Last week a NOC Ocean Observatory in the North-East Atlantic was torn from its mooring by high winds and waves associated with the remnants of hurricane Epsilon that struck the UK a few days later.
Yesterday, after 12-days adrift, the large observatory buoy was safely recovered thanks to the efforts of the German oceanographic research vessel the “MARIA S. MERIAN”.
The buoy, deployed in partnership with the UK Met Office, is part of the Porcupine Abyssal Plain Sustained Observatory (PAP). It is a key asset of the UK Research and Innovation project Climate Linked Atlantic Sector Science (CLASS) managed by the NOC, providing meteorological and sea surface data for Europe’s Atlantic margin.
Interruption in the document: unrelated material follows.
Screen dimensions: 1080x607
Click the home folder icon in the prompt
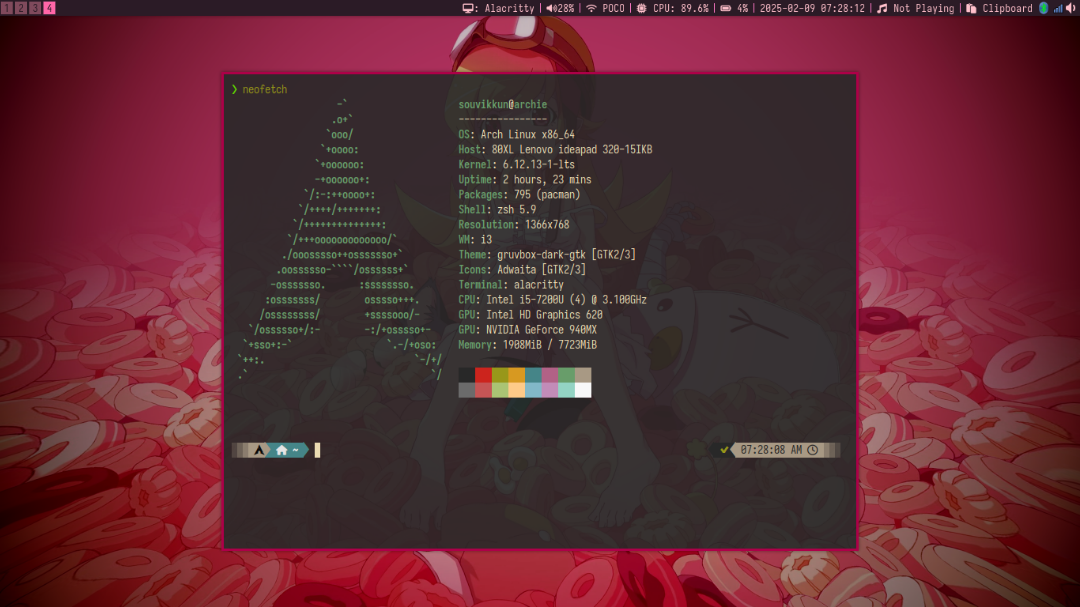281,450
The NOC deployed the buoy in July 2019 and were able to detect and track its movement via GPS alert signals. With this year’s research expedition to the observatory delayed by the coronavirus pandemic, the NOC team were not expected to be in the vicinity of the buoy until next week. And so, a call was put out to the Ocean Facilities Exchange Group, a consortium of research vessel operators in France, German, the Netherlands, Norway, Spain, and the UK, that provides mutual cooperation in marine scientific interests and activities.
The German Research Vessel “MARIA S. MERIAN” was able to answer that call and the German Research Fleet Coordination Centre in Hamburg began a close liaison between the NOC, the German Fedaral Foreign Office, the ship’s Captain, Ralf Schmidt, and Principal Scientist, Dr Timm Schoening of the GEOMAR Helmholtz Centre for Ocean Research in Kiel. The vessel sighted the buoy at 07:50, 5 November, attached to it at 08:31, and had it safely secured on deck at 08:41, a remarkably efficient operation for the open ocean recovery of a four-tonne buoy that stands some six metres tall.
The NOC is grateful to all involved in the successful recovery of the buoy and the important scientific data that it carries.